Nurses Planning for Shapiro
Several BWH nurses are playing a vital role in planning for the Carl J. and Ruth Shapiro Cardiovascular Center. In July, two groups made off-site visits to equipment manufacturers to get first-hand looks at the latest bedside monitors.
“Input from our nurses is critical to many of the decisions being made about patient care in the Shapiro Center,” Mairead Hickey, PhD, RN, chief nursing office and senior vice president of Patient Care Services, said. “We’re fortunate to have so many expert nurses contributing to this process.”
Several nurses traveled to Philips Medical Systems in Andover and GE in Milwaukee to compare and contrast bedside monitoring systems. “There’s quite a bit of information and details that go into making a decision for these monitoring systems, and it takes a team of clinicians to make sure we make the right decision,” Sarah Thompson, MSN, RN, nurse manager on 8CD, said.
Staff nurses also will be asked to share their clinical experience as the planning committees research other equipment, including the layout of the boom, communication systems, furniture, medication carts, and work flow processes.
For monitors, the teams reviewed the systems for size, readability, wireless capability, remote access, telemetry, data collection and database access, electronic bedside documentation, ability to interface with other systems and many other components, Thompson said. “They also wanted to get a feel for each vendor’s vision for the future of their technology and their willingness to work with us as technologies change and/or as clinicians identify future needs,” she said.

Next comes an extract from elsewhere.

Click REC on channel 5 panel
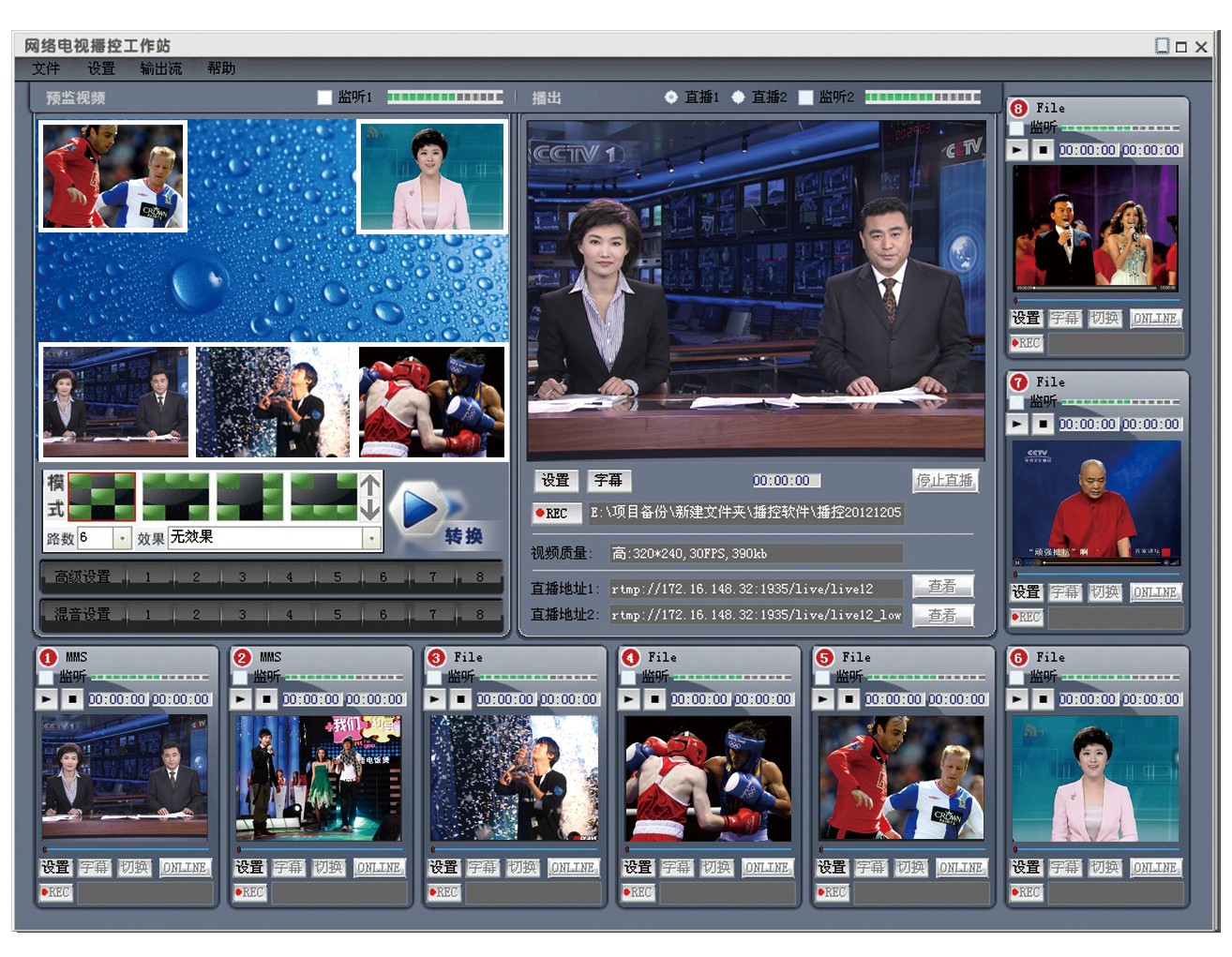(x=832, y=892)

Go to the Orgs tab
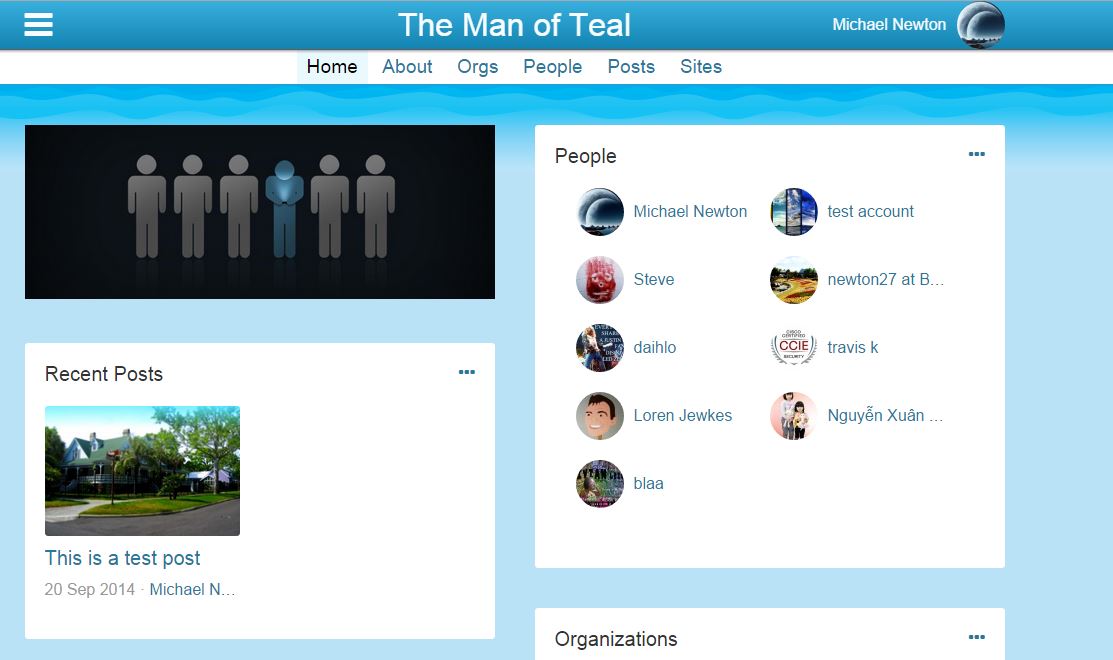[477, 67]
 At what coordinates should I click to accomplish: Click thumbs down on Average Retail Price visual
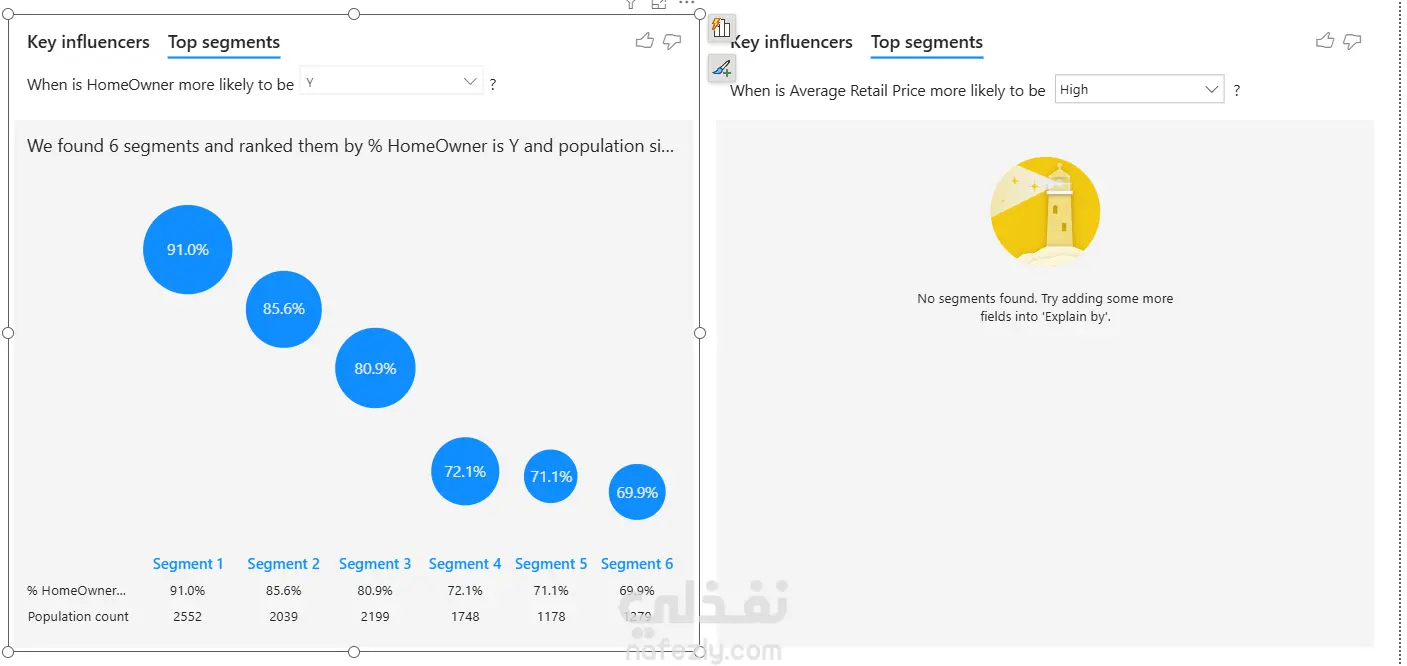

The contingent that traveled to Philips Medical Systems in Andover included Alison Gilmore, RN, 8AB nurse manager; Pavel Nelyubin, BSN, RN, 8AB; educator Jacqueline Gagnon, MS, RN, CCRN, educator on 8AB; Sarah Thompson, MSN, RN, 8CD nurse manager; Leslie Sabatino, BSN, N, 8D; Jeanne Berk, MSN, RN, 8CD educator; Mary Lou Moore, MSN, RN, CCRN, 12ABCD nurse manager; Karen Reilly, BSN, MBA, RN, Tower 12; Cathy Saniuk, MSN, RN, Advanced Heart Failure educator; Claire Lynch, BSN, RN, 10AB nurse manager; Amy Martel, RN, 10AB; Brenda Diconza, RN, assistant nurse manager in the Cardiovascular Diagnostic and Interventional Center (CDIC); Jim Rawn, MD, director Cardiac Surgery Service ICU; Chuck Labins, senior project manager for Partners and BWH Real Estate and Facilities; and L. Michael Fraai, director, and Jennifer Leigh Jackson, assistant director, both of Biomdedical Engineering.
Several nurses, including Anne Wilson, made a trip to Children’s Hospital Boston to see the Philips monitors in action on a newly outfitted unit.
Representatives from GE came to BWH and made three presentations for leadership and staff, and then offered to fly a contingent of clinicians to Milwaukee for a hands-on demonstration of the equipment. Several BWHers made the roundtrip to Milwaukee in one day, including: Gilmore; Nelyubin; Diconza; Moore; Reilly; Rawn; Fraai, Jackson; and Labins. Kathleen Avery, MSN,CCRN, educator on 12 ABCD, attended GE’s presentation at BWH.
“We really had a chance to see the monitoring systems at work, almost as if we went to our own trade show,” Gilmore said. “With such a multidisciplinary team of staff nurses, managers, educators, physicians and Biomedical sharing their input and experience, we will have a broad base of knowledge and opinion to base our decision on.”
Gilmore added how the nurses who made these trips did so on very short notice. “It was great in that everyone was willing to help us make the right decision,” she said.